Unit Testing with EasyMock
The first topic of the day was the use of EasyMock (EasyMock provides Mock Objects for interfaces in JUnit tests by generating them on the fly using Java’s proxy mechanism. Due to EasyMock’s unique style of recording expectations, most refactorings will not affect the Mock Objects. So EasyMock is a perfect fit for Test-Driven Development.). Alef demonstrated how we can easily implement unit tests on classes with dependencies on other objects that have not yet been implemented! We do not need to create Mock Objects for such classes, we can have EasyMock generate such classes dynamically, using our configuration details to specify what values the methods in the MockObjects need to return. This allows for example for out-of-container testing for objects that depend on HttpRequest or a DataSource.
Next was Spring MVC. Alef introduced the history of Web Application architectures, from CGI to Model 2 and Event Driven.
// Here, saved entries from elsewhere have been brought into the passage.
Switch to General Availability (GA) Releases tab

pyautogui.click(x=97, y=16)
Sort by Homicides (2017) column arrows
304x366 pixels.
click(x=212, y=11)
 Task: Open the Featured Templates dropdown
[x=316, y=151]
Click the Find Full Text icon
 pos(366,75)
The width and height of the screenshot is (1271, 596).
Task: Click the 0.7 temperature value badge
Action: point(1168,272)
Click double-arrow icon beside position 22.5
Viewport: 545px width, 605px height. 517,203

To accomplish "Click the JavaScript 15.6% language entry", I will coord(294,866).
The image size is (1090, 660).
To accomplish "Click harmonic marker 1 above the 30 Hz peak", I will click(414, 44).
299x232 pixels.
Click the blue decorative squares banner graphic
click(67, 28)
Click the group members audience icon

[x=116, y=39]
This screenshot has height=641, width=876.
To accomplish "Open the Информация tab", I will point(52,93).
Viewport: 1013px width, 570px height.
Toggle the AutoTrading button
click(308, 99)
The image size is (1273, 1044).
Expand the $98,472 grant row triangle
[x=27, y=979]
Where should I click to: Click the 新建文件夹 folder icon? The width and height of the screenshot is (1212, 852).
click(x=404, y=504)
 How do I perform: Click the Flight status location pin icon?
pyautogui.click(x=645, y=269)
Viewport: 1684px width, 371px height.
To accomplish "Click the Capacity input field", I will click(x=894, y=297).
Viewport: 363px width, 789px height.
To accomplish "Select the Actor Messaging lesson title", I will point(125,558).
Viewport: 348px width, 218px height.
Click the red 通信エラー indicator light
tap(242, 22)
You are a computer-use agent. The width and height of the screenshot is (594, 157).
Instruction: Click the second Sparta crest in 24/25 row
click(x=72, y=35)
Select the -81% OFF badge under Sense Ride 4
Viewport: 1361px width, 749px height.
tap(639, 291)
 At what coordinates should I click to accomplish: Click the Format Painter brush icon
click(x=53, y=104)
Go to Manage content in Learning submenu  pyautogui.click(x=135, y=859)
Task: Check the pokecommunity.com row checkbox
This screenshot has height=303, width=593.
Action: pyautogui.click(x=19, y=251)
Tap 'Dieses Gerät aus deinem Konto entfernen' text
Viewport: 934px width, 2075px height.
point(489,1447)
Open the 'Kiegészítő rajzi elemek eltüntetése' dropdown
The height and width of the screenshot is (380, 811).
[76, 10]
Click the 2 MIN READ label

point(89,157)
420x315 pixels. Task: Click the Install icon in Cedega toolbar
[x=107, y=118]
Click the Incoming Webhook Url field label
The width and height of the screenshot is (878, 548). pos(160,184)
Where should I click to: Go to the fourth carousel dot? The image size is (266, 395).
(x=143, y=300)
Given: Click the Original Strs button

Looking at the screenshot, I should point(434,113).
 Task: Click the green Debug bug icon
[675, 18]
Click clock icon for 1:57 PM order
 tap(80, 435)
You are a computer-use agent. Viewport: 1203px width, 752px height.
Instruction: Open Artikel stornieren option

He gave a brief overview of two of the most prominent MVC frameworks around: Struts and WebWorks2. He stipulated a number of issues with each of these, such as design decisions that may have been good at the time but would now be made differently.
Alef clearly stated that Spring MVC chooses to incorporate Domain Objects in the Web-Tier instead of abstracting them away, such as Struts does with ActionForms. Spring MVC will include Domain Classes in the Model (Map) that is presented to the View for use in the render-process. Spring has facilities for binding the HttpRequest (Attributes) onto the Domain Class (the FormBackingObject) that is associated with a Controller. This bind-step can make use of advanced property editors for converting String values from the Request to the typed properties on the Domain Class; you can also register custom property editors, for example for dates and currency values. The View – except JSP of course – is not directly linked to the HttpRequest object; the Controller is. The Controller prepares a Map for the View to use as Model to retrieve data from.
Spring MVC has support for many types of View implementations, including JSP, XSLT, PDF and Excel. There is special support for JSTL in JSP – and it should be clear that JSTL en EL are the way for JSPs to extract values from the Model. Spring has Abstract classes for PDF and Excel that do some initialization and set up; to implement a View component, extending the AbstractView class is all you need to do.
Alef briefly discussed WebFlow, soon to be released as subproject under Spring. WebFlow is to be used for defining complex process flows such as multi-page wizards and page-spanning web based processes. WebFlow allows for declarative specification of the flow, including conditional transitions and multiple process steps.
We also went into Controller Chaining (akin to Action Chaining in Struts) where several finer-grained Controllers each perform a smaller task that together build up to a View. Such chaining makes it possible to reuse Controllers. Alef did not show a detailed example of Controller chaining but suggested a couple of approaches.
Today we had more hands-on labs than yesterday, which is a good thing. Programming with Spring was fun, catering for the initial set up and configuration detail is less fun. We used Eclipse 3.0.2, JDK 1.4.2, Tomcat 5.0.28 and a Progress database for the labs. We built a small JSP based Web MVC application, implementing a Controller that extracts data from the Request and builds a Model using an injected Business Service, finally returning a View – a logical indication that is turned into a JSP through the configuration details in the application context definition file. Later on we also configured a HandlerInterceptor that intervenes just prior to the invocation of the Controller object.
During the lunch break Alef discussed the production process of the new Professional Java Development with Spring book, due to be released on 20th June, just in time for JavaOne. It has been hard work – co-authoring with most of the core committers such as Jurgen, Rod, Rob. He admitted to also have written a preface in which he apologizes to his family and thanks them for their support. It really is hard work, writing a book.
Next on the menu are AOP, Transaction Management, Message Sources, JMX and Management and Remoting. I look forward to tomorrow.